Dans le cadre de son analyse, le juge a fait appel à l’historique législatif et aux principes d’interprétation des lois. Il a également examiné l’ancienne et la nouvelle Loi sur le notariat (3) ainsi que la Loi sur le courtage immobilier applicable avant 1994 (4). Avant cette date, la loi prévoyait un régime d’exception pour les avocats et les notaires « en exercice ». De l’avis du juge, la notion « en exercice » faisant référence au simple fait pour un professionnel d’être inscrit au tableau de son ordre, diffère de l’expression « dans l’exercice de leurs fonctions » prévue sous la Loi sur le courtage immobilier.

D’autres facteurs, dont les débats parlementaires entourant l’adoption de la Loi sur le courtage immobilier, ont amené le juge à confirmer que la nouvelle disposition se voulait plus limitative que l’ancienne.

Selon le juge, l’expression « dans l’exercice de leurs fonctions » signifie tout simplement « dans le cadre de l’exercice habituel des fonctions de notaire ou d’avocat ». Ainsi, l’opération de courtage ne doit pas être l’aspect essentiel ni initial du mandat donné au notaire.

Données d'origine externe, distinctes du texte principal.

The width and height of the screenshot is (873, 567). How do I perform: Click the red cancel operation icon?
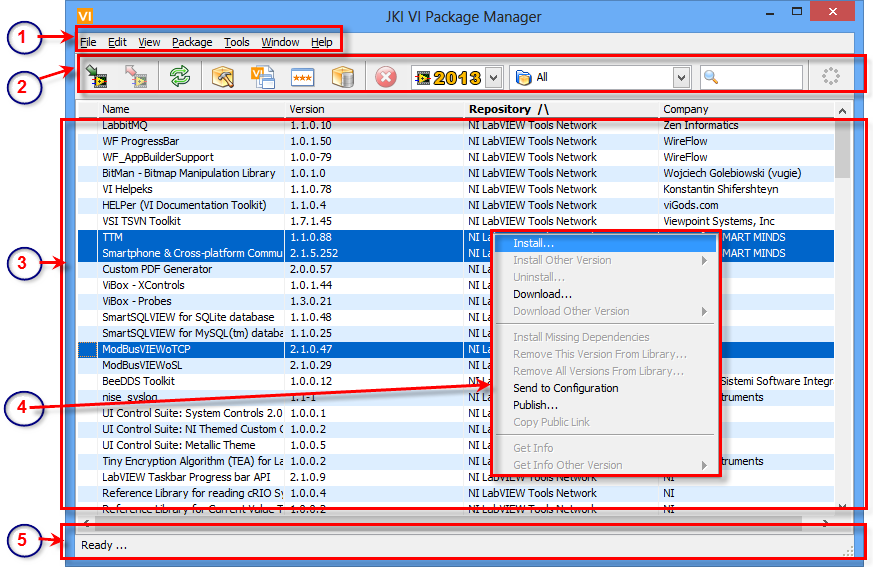(385, 77)
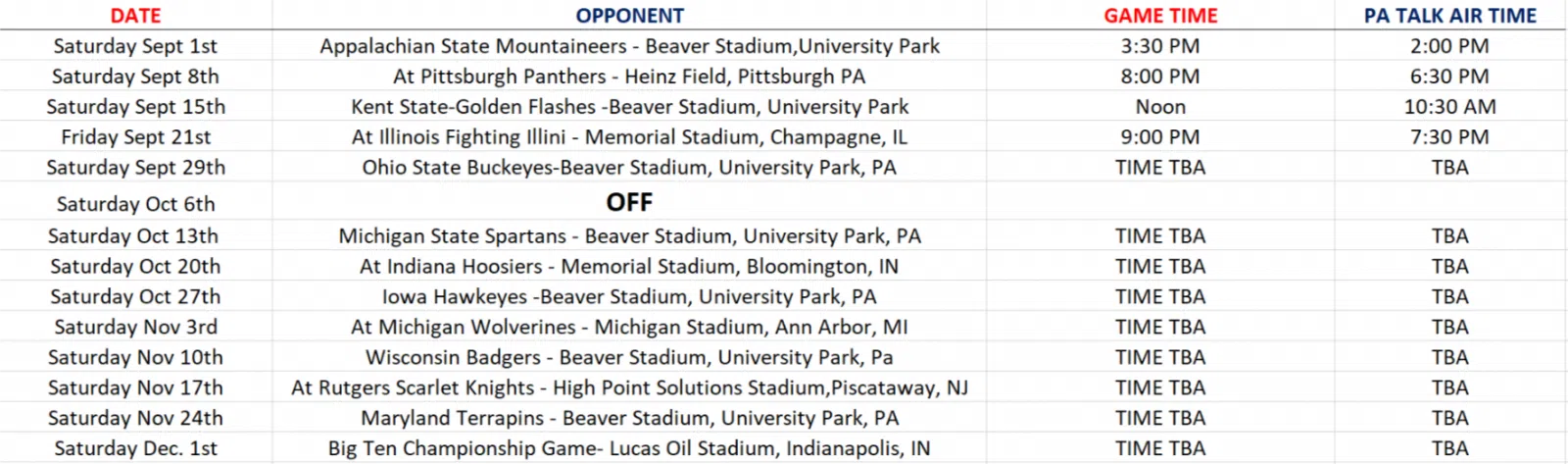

Dans les quatre dossiers en cause, il y a eu absence de preuve d’un mandat notarial autre que celui de vendre un immeuble, ce qui aurait pu permettre accessoirement aux notaires de procéder à la vente des immeubles en cause. L’exception prévue à l’article 2 de la Loi sur le courtage immobilier (maintenant l’article 3 de la LCI) n’a donc pu trouver son application. Il a ainsi été établi hors de tout doute que les notaires avaient exercé l’activité de courtier sans être titulaires d’un certificat délivré par l’ACAIQ, dans des circonstances où ils n’étaient pas « dans l’exercice de leurs fonctions de notaires ». La Cour les a donc déclarés coupables des infractions reprochées. Malgré un avis d’appel logé par un des notaires concernés invoquant l’erreur du juge dans son interprétation de l’exception prévue à l’article 2 de la Loi sur le courtage immobilier (maintenant l’article 3 de la LCI) applicable aux moments des infractions, les verdicts de culpabilité ont été maintenus (4).

Pour toute question, n’hésitez pas à communiquer avec le centre de renseignements Info OACIQ.

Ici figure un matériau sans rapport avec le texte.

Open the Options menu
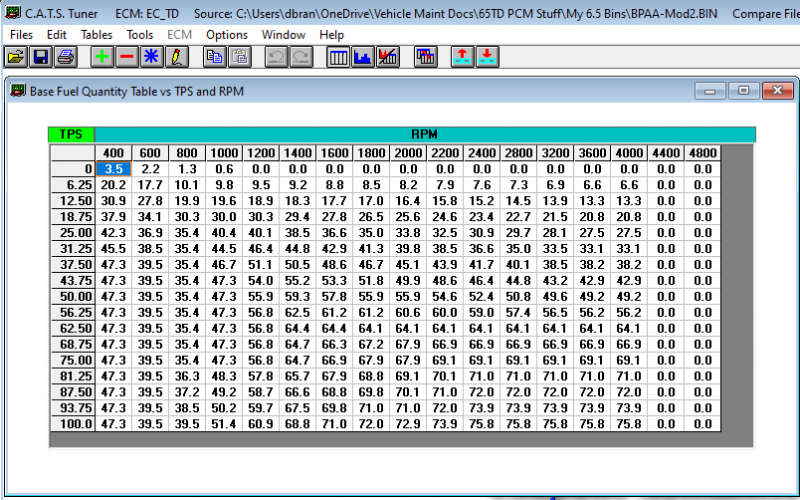Viewport: 800px width, 500px height. (227, 35)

(1)  Association des courtiers et agents immobiliers du Québec c. Hudon, C.Q., Mingan, 650-61-002355-034 et 650-61-002354-037, 16 août 2004, j. De Pokomándy et Association des courtiers et agents immobiliers du Québec c. St-Pierre, C.Q., Mingan, 650-61-002391-039 et 650-61-002392-037, 16 août 2004, j. De Pokomándy.

(2)  L.R.Q., c. C-73.1.

(3) L.R.Q., c. N-2 et L.R.Q., c. N-3. 4 L.R.Q., c. C-73

(4) Hudon c. Association des courtiers et agents immobiliers du Québec, 2005 CanLII 8105 ( C.S.).